Senatov V.V. Normal Approximation: New Results, Methods and Problems

Berlin: de Gruyter, 1998. — 377 p.The central limit theorem of probability theory asserts that, under some conditions, the distribution of a sum of random variables is approximated by the normal law. This allows us to consider in actual practice the normal distribution rather than the distribution of a sum of random variables. In other words, we can replace the distribution of a sum of random variables, which is usually very complicated, with a somewhat simple limiting normal distribution. The natural question arises about the normal approximation errors.
The first results concerning the normal approximation errors were due to the Russian mathematician, academician Λ. M. Lyapunov, who obtained them in his works of 1900-1901. Lyapunov's investigations inspired many scientists to begin the analysis of approximation errors in limit theorems; this theme is still far from completion even today. An impetus to the development of this field was given by the emergence of the famous Berry-Esseen theorem proved in the beginning of the forties. In the second half of the forties, the first works on the normal approximation in multidimensional spaces came to light, whereas the investigations concerning the infinite-dimensional cases began in the sixties.

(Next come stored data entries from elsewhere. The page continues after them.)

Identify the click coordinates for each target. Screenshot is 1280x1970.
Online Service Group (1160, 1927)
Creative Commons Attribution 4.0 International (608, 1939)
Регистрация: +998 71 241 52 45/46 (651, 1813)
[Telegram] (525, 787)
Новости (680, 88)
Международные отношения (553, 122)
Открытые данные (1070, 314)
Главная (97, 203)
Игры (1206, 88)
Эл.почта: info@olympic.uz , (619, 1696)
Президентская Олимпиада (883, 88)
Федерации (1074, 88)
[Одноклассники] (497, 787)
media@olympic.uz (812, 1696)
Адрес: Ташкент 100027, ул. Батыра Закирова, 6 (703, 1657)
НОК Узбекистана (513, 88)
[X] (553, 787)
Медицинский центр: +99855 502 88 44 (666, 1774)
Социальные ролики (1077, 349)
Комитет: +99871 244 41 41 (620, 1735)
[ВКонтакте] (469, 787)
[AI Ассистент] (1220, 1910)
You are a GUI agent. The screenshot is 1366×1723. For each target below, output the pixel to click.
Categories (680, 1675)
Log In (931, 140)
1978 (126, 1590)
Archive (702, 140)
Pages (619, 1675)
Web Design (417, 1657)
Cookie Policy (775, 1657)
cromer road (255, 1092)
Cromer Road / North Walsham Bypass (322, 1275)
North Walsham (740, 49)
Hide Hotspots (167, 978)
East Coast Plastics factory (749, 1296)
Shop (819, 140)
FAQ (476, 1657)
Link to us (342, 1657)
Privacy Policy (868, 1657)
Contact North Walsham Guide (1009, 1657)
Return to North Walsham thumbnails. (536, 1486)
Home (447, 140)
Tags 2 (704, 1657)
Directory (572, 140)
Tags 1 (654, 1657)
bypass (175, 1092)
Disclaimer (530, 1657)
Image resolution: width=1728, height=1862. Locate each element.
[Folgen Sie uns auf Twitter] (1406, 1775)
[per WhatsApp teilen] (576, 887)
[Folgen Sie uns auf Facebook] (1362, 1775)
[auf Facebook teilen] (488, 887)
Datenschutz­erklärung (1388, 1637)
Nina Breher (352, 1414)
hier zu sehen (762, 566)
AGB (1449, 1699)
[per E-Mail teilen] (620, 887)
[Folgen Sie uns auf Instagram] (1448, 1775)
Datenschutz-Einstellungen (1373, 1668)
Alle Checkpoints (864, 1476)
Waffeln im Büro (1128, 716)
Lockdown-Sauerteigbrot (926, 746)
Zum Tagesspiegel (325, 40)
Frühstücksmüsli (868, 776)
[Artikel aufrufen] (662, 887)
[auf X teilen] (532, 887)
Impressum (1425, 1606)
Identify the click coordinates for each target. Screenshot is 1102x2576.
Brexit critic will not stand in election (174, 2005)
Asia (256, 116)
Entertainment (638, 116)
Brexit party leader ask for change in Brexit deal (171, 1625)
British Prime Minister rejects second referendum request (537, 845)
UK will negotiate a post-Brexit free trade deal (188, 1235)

The importance of the investigations concerning the theory of limit theorems for sums of independent random variables is explicable indeed. The simple addition operation of independent random variables corresponds to the very complicated operation of convolution of distributions. From the formal viewpoint, the distribution of the sum of η independent random variables distributed by a law Ρ can be immediately expressed as the η-fold convolution P*n of the distribution P. But the calculation of multifold convolution is very hard, and thus a highly non-trivial mathematical theory appeared, which deals with the multifold convolutions; it was exactly the theory of limit theorems for sums of independent random variables. This theory goes back to the works due to Bernoulli, de Moivre, Laplace, pursued by Poisson, Cauchy, Gauss, Chebyshev, Markov, and Lyapunov. The related list of mathematicians of the twentieth century is much more voluminous.
The experiences in the field of limit theorems for sums of independent random variables were summed up in the outstanding monograph 'Limit Theorems for Sums of Independent Random Variables' due to Β. V. Gnedenko and Α. Ν. Kolmogorov, which appeared in 1949, and since then as translated into many languages.
The estimation of approximation errors in limit theorems is a constituent part of the theory of limit theorems. To solve this problem, various approaches were suggested; the most powerful and well-deserved among them is the method of characteristic functions. It was introduced by Lyapunov, and up to the forties of the twentieth century remained the base method to analyze multifold convolutions of distributions. Then other methods came to light; we mention here two of them: the method of compositions suggested by Bergström in the end of the forties, and the method of metric distances proposed by Zolotarev in the middle of the seventies. Applied to a series of problems of probability theory, the latter method appeared to be no weaker than the method of characteristic functions, and even overpowered it in many cases.
It is clear that the error of approximation of a function can be understood in many senses. So, a considerable part of this monograph is devoted to introducing the reader into the theory of probability metrics. After this, we consider some results based on the method of characteristic functions, then the method of compositions, and finally, the method of metric distances. The last method is the base of this monograph. The idea of this method consists of the use of metrics that possess some special properties. We consider the case of real-valued random variables, the case of random variables with values in finite-dimensional Euclidean spaces, and the case where the random variables take values in infinite-dimensional real separable Hilbert spaces.
It seems likely that the title of this book intrigued the reader. Indeed, from the common viewpoint, first the problem arises, then some method to solve it, and finally, the result appears. But very often we come up against another situation, where some result (maybe, in some special case) is given, then an algorithm to validate it in the general case appears, and finally, one can formulate the whole problem itself, as well as many new problems that occur while proving.
Probably, the most natural example of such a situation is the central limit theorem itself. It was first formulated by de Moivre in 1730 for the special case of Bernoulli trials. A century later, Laplace re-invented the central limit theorem, and found the integral form of the limiting normal law (whereas de Moivre represented the limiting distribution as a series). Then decades of intensive work of the best mathematicians were required for the central limit theorem to get its modern form. So, new methods were invented (e.g. the method of characteristic functions), and new problems arose: in particular, the problem to estimate the convergence rate. Some of these problems are not solved yet.